A block of data:
────
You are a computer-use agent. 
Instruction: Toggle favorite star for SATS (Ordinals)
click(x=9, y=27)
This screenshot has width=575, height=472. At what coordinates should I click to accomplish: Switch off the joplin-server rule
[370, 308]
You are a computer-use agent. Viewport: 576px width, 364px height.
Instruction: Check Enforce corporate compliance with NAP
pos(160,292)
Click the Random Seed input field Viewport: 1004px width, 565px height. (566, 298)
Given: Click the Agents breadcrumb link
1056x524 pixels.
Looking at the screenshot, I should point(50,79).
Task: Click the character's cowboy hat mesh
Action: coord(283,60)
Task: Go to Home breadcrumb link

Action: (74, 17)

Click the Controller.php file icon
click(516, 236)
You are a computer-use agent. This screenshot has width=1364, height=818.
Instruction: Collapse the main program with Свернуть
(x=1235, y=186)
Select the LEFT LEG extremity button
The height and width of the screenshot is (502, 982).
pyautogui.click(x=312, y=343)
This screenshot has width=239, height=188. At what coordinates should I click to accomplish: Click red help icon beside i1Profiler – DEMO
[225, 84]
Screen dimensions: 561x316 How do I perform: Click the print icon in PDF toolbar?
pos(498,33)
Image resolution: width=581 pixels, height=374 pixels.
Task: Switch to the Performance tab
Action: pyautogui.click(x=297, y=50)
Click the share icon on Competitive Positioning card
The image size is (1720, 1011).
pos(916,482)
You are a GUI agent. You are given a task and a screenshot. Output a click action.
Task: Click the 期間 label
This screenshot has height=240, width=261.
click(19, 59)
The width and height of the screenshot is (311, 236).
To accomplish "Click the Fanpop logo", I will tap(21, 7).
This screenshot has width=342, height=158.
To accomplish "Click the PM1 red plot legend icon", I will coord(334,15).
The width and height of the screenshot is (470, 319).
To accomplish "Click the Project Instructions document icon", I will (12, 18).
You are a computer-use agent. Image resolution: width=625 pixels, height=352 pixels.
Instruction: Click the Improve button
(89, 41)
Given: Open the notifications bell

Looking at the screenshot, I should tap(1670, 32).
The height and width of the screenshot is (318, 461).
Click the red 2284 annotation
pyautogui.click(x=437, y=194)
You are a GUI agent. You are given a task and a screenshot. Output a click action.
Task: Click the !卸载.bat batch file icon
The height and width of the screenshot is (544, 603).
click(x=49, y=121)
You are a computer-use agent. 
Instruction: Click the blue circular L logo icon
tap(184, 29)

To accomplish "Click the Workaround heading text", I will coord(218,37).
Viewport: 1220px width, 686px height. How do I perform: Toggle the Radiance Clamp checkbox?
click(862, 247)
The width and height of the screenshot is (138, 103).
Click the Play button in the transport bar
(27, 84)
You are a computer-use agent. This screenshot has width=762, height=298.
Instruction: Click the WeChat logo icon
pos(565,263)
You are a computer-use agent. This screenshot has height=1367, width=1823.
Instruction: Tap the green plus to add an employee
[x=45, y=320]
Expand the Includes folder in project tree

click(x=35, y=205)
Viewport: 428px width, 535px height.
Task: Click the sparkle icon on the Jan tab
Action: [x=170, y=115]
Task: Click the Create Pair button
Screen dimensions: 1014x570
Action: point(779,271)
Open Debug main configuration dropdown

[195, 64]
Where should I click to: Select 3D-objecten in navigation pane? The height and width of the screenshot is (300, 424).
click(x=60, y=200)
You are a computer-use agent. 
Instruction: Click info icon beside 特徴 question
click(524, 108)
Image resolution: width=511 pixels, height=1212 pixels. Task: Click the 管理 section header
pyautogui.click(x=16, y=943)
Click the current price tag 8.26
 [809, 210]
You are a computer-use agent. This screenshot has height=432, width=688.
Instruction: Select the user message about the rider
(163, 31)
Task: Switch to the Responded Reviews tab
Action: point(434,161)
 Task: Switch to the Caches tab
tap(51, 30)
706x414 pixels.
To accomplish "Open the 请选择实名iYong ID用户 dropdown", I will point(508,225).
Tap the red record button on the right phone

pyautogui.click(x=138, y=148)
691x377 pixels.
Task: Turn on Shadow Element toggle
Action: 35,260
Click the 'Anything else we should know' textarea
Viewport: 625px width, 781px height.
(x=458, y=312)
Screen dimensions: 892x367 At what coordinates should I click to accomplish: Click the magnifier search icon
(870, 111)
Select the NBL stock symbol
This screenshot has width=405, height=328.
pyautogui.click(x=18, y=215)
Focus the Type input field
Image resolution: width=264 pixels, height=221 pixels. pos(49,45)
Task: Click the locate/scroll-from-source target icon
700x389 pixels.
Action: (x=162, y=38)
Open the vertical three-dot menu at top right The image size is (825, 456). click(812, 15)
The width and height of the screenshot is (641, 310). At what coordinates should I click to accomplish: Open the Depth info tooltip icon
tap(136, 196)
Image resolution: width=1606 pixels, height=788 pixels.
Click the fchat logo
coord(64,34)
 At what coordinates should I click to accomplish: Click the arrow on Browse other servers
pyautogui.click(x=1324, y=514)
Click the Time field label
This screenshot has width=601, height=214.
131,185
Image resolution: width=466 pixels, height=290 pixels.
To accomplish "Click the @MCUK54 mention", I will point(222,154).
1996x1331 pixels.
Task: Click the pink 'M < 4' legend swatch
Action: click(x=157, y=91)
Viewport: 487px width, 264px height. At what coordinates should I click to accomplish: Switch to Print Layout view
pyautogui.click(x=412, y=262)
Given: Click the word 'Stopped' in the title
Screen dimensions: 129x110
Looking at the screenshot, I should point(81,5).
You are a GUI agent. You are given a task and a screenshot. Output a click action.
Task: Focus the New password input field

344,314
────
Give every line of the entries as a JSON list of strings, one string per line, with blank lines left out.

[
  "You are a computer-use agent. ",
  "Instruction: Toggle favorite star for SATS (Ordinals)",
  "click(x=9, y=27)",
  "This screenshot has width=575, height=472. At what coordinates should I click to accomplish: Switch off the joplin-server rule",
  "[370, 308]",
  "You are a computer-use agent. Viewport: 576px width, 364px height.",
  "Instruction: Check Enforce corporate compliance with NAP",
  "pos(160,292)",
  "Click the Random Seed input field Viewport: 1004px width, 565px height. (566, 298)",
  "Given: Click the Agents breadcrumb link",
  "1056x524 pixels.",
  "Looking at the screenshot, I should point(50,79).",
  "Task: Click the character's cowboy hat mesh",
  "Action: coord(283,60)",
  "Task: Go to Home breadcrumb link",
  "Action: (74, 17)",
  "Click the Controller.php file icon",
  "click(516, 236)",
  "You are a computer-use agent. This screenshot has width=1364, height=818.",
  "Instruction: Collapse the main program with Свернуть",
  "(x=1235, y=186)",
  "Select the LEFT LEG extremity button",
  "The height and width of the screenshot is (502, 982).",
  "pyautogui.click(x=312, y=343)",
  "This screenshot has width=239, height=188. At what coordinates should I click to accomplish: Click red help icon beside i1Profiler – DEMO",
  "[225, 84]",
  "Screen dimensions: 561x316 How do I perform: Click the print icon in PDF toolbar?",
  "pos(498,33)",
  "Image resolution: width=581 pixels, height=374 pixels.",
  "Task: Switch to the Performance tab",
  "Action: pyautogui.click(x=297, y=50)",
  "Click the share icon on Competitive Positioning card",
  "The image size is (1720, 1011).",
  "pos(916,482)",
  "You are a GUI agent. You are given a task and a screenshot. Output a click action.",
  "Task: Click the 期間 label",
  "This screenshot has height=240, width=261.",
  "click(19, 59)",
  "The width and height of the screenshot is (311, 236).",
  "To accomplish \"Click the Fanpop logo\", I will tap(21, 7).",
  "This screenshot has width=342, height=158.",
  "To accomplish \"Click the PM1 red plot legend icon\", I will coord(334,15).",
  "The width and height of the screenshot is (470, 319).",
  "To accomplish \"Click the Project Instructions document icon\", I will (12, 18).",
  "You are a computer-use agent. Image resolution: width=625 pixels, height=352 pixels.",
  "Instruction: Click the Improve button",
  "(89, 41)",
  "Given: Open the notifications bell",
  "Looking at the screenshot, I should tap(1670, 32).",
  "The height and width of the screenshot is (318, 461).",
  "Click the red 2284 annotation",
  "pyautogui.click(x=437, y=194)",
  "You are a GUI agent. You are given a task and a screenshot. Output a click action.",
  "Task: Click the !卸载.bat batch file icon",
  "The height and width of the screenshot is (544, 603).",
  "click(x=49, y=121)",
  "You are a computer-use agent. ",
  "Instruction: Click the blue circular L logo icon",
  "tap(184, 29)",
  "To accomplish \"Click the Workaround heading text\", I will coord(218,37).",
  "Viewport: 1220px width, 686px height. How do I perform: Toggle the Radiance Clamp checkbox?",
  "click(862, 247)",
  "The width and height of the screenshot is (138, 103).",
  "Click the Play button in the transport bar",
  "(27, 84)",
  "You are a computer-use agent. This screenshot has width=762, height=298.",
  "Instruction: Click the WeChat logo icon",
  "pos(565,263)",
  "You are a computer-use agent. This screenshot has height=1367, width=1823.",
  "Instruction: Tap the green plus to add an employee",
  "[x=45, y=320]",
  "Expand the Includes folder in project tree",
  "click(x=35, y=205)",
  "Viewport: 428px width, 535px height.",
  "Task: Click the sparkle icon on the Jan tab",
  "Action: [x=170, y=115]",
  "Task: Click the Create Pair button",
  "Screen dimensions: 1014x570",
  "Action: point(779,271)",
  "Open Debug main configuration dropdown",
  "[195, 64]",
  "Where should I click to: Select 3D-objecten in navigation pane? The height and width of the screenshot is (300, 424).",
  "click(x=60, y=200)",
  "You are a computer-use agent. ",
  "Instruction: Click info icon beside 特徴 question",
  "click(524, 108)",
  "Image resolution: width=511 pixels, height=1212 pixels. Task: Click the 管理 section header",
  "pyautogui.click(x=16, y=943)",
  "Click the current price tag 8.26",
  " [809, 210]",
  "You are a computer-use agent. This screenshot has height=432, width=688.",
  "Instruction: Select the user message about the rider",
  "(163, 31)",
  "Task: Switch to the Responded Reviews tab",
  "Action: point(434,161)",
  " Task: Switch to the Caches tab",
  "tap(51, 30)",
  "706x414 pixels.",
  "To accomplish \"Open the 请选择实名iYong ID用户 dropdown\", I will point(508,225).",
  "Tap the red record button on the right phone",
  "pyautogui.click(x=138, y=148)",
  "691x377 pixels.",
  "Task: Turn on Shadow Element toggle",
  "Action: 35,260",
  "Click the 'Anything else we should know' textarea",
  "Viewport: 625px width, 781px height.",
  "(x=458, y=312)",
  "Screen dimensions: 892x367 At what coordinates should I click to accomplish: Click the magnifier search icon",
  "(870, 111)",
  "Select the NBL stock symbol",
  "This screenshot has width=405, height=328.",
  "pyautogui.click(x=18, y=215)",
  "Focus the Type input field",
  "Image resolution: width=264 pixels, height=221 pixels. pos(49,45)",
  "Task: Click the locate/scroll-from-source target icon",
  "700x389 pixels.",
  "Action: (x=162, y=38)",
  "Open the vertical three-dot menu at top right The image size is (825, 456). click(812, 15)",
  "The width and height of the screenshot is (641, 310). At what coordinates should I click to accomplish: Open the Depth info tooltip icon",
  "tap(136, 196)",
  "Image resolution: width=1606 pixels, height=788 pixels.",
  "Click the fchat logo",
  "coord(64,34)",
  " At what coordinates should I click to accomplish: Click the arrow on Browse other servers",
  "pyautogui.click(x=1324, y=514)",
  "Click the Time field label",
  "This screenshot has width=601, height=214.",
  "131,185",
  "Image resolution: width=466 pixels, height=290 pixels.",
  "To accomplish \"Click the @MCUK54 mention\", I will point(222,154).",
  "1996x1331 pixels.",
  "Task: Click the pink 'M < 4' legend swatch",
  "Action: click(x=157, y=91)",
  "Viewport: 487px width, 264px height. At what coordinates should I click to accomplish: Switch to Print Layout view",
  "pyautogui.click(x=412, y=262)",
  "Given: Click the word 'Stopped' in the title",
  "Screen dimensions: 129x110",
  "Looking at the screenshot, I should point(81,5).",
  "You are a GUI agent. You are given a task and a screenshot. Output a click action.",
  "Task: Focus the New password input field",
  "344,314"
]